#### Click-target data:

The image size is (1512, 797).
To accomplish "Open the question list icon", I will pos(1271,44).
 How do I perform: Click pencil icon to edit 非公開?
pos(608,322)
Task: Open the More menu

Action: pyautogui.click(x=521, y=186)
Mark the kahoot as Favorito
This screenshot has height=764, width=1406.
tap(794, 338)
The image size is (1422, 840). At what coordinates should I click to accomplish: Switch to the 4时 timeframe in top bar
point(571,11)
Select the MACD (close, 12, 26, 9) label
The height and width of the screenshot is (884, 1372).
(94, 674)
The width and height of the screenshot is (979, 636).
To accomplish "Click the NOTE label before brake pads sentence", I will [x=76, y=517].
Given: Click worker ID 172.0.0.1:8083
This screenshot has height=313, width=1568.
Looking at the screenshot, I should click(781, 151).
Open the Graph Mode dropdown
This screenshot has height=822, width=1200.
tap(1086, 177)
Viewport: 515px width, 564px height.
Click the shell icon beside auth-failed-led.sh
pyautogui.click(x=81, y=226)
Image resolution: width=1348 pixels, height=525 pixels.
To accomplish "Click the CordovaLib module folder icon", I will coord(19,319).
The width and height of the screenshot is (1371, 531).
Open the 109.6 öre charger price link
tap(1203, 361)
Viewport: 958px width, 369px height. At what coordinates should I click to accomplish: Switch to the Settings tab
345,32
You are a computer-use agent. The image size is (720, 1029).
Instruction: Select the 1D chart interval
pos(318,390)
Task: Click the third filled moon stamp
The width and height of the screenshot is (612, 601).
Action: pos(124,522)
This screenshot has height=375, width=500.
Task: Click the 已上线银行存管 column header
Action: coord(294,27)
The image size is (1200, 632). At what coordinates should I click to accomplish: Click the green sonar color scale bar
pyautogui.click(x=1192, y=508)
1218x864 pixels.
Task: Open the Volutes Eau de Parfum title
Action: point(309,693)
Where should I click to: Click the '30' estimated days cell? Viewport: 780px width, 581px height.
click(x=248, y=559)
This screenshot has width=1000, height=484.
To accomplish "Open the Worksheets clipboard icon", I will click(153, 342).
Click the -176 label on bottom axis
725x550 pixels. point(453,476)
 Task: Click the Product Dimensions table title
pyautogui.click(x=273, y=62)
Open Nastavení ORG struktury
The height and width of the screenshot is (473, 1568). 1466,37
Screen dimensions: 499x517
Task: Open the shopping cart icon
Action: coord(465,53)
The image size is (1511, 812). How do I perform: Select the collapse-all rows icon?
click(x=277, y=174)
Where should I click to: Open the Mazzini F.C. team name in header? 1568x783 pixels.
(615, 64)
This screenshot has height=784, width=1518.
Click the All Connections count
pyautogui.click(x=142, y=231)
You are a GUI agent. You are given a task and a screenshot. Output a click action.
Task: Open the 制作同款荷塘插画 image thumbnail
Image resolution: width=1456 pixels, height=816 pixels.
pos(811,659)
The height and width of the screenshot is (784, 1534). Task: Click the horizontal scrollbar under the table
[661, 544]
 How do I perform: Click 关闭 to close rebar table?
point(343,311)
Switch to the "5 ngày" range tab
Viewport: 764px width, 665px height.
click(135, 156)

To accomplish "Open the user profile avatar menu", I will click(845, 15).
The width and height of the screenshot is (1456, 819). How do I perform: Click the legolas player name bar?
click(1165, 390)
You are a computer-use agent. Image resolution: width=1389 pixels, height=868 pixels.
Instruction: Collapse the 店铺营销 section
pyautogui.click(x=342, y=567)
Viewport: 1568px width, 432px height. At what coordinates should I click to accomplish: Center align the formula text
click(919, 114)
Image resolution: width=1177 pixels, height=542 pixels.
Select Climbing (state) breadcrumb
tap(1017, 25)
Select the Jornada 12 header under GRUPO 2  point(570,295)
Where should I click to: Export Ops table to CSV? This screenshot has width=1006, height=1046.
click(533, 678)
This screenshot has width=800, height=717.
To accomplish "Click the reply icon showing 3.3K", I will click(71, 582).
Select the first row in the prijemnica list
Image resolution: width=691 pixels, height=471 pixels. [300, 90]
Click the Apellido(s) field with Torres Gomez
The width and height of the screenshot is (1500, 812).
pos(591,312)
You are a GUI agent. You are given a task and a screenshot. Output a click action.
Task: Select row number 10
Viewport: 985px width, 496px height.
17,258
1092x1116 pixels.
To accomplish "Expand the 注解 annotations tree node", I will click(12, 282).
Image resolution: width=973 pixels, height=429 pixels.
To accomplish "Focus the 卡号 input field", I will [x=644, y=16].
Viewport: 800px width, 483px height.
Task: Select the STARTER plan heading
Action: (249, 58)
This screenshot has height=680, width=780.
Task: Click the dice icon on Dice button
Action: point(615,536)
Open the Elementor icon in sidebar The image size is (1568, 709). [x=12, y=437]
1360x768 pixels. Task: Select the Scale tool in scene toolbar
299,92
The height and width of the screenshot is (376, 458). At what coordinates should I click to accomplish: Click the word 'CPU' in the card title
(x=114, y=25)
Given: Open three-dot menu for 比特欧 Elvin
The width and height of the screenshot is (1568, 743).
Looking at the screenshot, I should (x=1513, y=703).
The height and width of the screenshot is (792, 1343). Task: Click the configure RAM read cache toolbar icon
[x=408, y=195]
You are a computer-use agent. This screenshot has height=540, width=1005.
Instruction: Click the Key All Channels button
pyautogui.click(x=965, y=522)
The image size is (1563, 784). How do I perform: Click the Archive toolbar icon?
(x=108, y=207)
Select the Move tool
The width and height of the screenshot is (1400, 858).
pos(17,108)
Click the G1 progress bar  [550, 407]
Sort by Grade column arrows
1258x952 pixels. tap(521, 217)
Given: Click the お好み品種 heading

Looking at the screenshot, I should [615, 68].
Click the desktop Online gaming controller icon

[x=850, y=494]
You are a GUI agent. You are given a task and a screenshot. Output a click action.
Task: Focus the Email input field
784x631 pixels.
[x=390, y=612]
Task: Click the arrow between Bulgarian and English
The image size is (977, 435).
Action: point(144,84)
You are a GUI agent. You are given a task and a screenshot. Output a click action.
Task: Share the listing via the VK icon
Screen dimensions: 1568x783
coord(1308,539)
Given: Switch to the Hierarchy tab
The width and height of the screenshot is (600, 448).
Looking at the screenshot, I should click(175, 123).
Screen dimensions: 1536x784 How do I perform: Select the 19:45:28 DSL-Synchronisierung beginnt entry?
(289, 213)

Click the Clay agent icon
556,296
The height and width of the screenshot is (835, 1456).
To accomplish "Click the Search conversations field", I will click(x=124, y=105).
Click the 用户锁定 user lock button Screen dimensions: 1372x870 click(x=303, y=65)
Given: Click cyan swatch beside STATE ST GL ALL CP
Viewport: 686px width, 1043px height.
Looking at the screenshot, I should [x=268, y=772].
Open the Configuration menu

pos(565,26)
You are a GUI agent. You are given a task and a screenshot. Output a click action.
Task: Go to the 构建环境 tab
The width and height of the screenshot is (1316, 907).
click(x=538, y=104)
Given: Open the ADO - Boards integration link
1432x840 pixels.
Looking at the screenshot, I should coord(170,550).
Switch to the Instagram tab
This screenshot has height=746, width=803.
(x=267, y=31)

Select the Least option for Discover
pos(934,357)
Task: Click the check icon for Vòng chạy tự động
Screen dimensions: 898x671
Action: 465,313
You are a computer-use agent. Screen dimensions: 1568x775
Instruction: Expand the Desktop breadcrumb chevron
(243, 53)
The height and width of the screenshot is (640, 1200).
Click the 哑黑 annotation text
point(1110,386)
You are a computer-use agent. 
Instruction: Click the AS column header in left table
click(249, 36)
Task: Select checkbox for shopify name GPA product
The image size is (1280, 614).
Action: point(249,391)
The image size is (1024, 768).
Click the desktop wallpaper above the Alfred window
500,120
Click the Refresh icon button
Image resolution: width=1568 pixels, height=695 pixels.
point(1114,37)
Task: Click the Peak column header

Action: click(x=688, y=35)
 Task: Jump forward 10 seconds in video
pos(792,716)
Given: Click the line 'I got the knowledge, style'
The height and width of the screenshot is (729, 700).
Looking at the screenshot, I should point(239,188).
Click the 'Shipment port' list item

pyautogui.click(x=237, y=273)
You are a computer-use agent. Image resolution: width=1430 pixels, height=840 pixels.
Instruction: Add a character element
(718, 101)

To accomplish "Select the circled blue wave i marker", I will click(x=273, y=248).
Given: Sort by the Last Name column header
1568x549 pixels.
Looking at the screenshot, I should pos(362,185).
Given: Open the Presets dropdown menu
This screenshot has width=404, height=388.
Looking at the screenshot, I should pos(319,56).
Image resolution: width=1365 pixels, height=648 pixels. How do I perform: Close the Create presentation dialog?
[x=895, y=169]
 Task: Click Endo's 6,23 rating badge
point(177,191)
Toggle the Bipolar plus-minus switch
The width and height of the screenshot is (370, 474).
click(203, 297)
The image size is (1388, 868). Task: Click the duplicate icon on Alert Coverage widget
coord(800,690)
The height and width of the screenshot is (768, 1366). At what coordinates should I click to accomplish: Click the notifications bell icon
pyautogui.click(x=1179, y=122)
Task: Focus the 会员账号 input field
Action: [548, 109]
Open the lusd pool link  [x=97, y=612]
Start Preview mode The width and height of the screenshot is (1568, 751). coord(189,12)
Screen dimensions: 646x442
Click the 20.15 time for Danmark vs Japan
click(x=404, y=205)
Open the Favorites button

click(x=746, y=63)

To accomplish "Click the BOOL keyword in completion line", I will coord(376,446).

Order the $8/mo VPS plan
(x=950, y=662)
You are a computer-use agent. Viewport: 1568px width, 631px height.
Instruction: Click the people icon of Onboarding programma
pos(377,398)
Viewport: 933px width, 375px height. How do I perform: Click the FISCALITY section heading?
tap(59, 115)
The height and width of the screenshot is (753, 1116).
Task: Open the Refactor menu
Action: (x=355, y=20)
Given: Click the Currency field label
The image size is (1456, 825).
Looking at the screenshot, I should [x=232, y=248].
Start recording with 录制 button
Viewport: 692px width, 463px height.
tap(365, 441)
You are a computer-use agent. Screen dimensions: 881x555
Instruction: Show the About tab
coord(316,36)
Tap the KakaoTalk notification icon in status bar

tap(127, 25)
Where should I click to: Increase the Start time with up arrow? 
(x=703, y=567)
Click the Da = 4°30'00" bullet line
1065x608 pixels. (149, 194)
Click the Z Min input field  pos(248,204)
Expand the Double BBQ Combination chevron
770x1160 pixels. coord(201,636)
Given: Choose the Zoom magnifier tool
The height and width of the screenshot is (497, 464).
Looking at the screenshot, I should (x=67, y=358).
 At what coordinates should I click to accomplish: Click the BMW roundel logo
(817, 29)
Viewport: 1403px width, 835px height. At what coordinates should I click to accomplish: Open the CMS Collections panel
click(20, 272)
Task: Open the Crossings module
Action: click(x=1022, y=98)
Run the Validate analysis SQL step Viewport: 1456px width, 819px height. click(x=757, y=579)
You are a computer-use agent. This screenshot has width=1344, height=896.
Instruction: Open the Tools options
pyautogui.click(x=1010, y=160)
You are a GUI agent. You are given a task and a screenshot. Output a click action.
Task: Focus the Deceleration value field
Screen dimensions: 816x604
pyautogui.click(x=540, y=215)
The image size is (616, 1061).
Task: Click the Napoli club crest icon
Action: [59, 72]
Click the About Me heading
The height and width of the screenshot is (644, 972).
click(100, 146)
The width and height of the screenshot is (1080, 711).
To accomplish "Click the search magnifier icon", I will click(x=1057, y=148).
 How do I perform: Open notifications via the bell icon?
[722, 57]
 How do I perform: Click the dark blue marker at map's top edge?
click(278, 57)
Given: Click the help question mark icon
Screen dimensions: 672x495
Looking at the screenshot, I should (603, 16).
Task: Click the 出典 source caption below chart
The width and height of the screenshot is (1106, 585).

#### The request:
Render everything from the line containing "How do I perform: Open" down to the end of the material as a JSON list of strings, one string per line, with blank lines omitted.

#### Finished task:
[
  " How do I perform: Open notifications via the bell icon?",
  "[722, 57]",
  " How do I perform: Click the dark blue marker at map's top edge?",
  "click(278, 57)",
  "Given: Click the help question mark icon",
  "Screen dimensions: 672x495",
  "Looking at the screenshot, I should (603, 16).",
  "Task: Click the 出典 source caption below chart",
  "The width and height of the screenshot is (1106, 585)."
]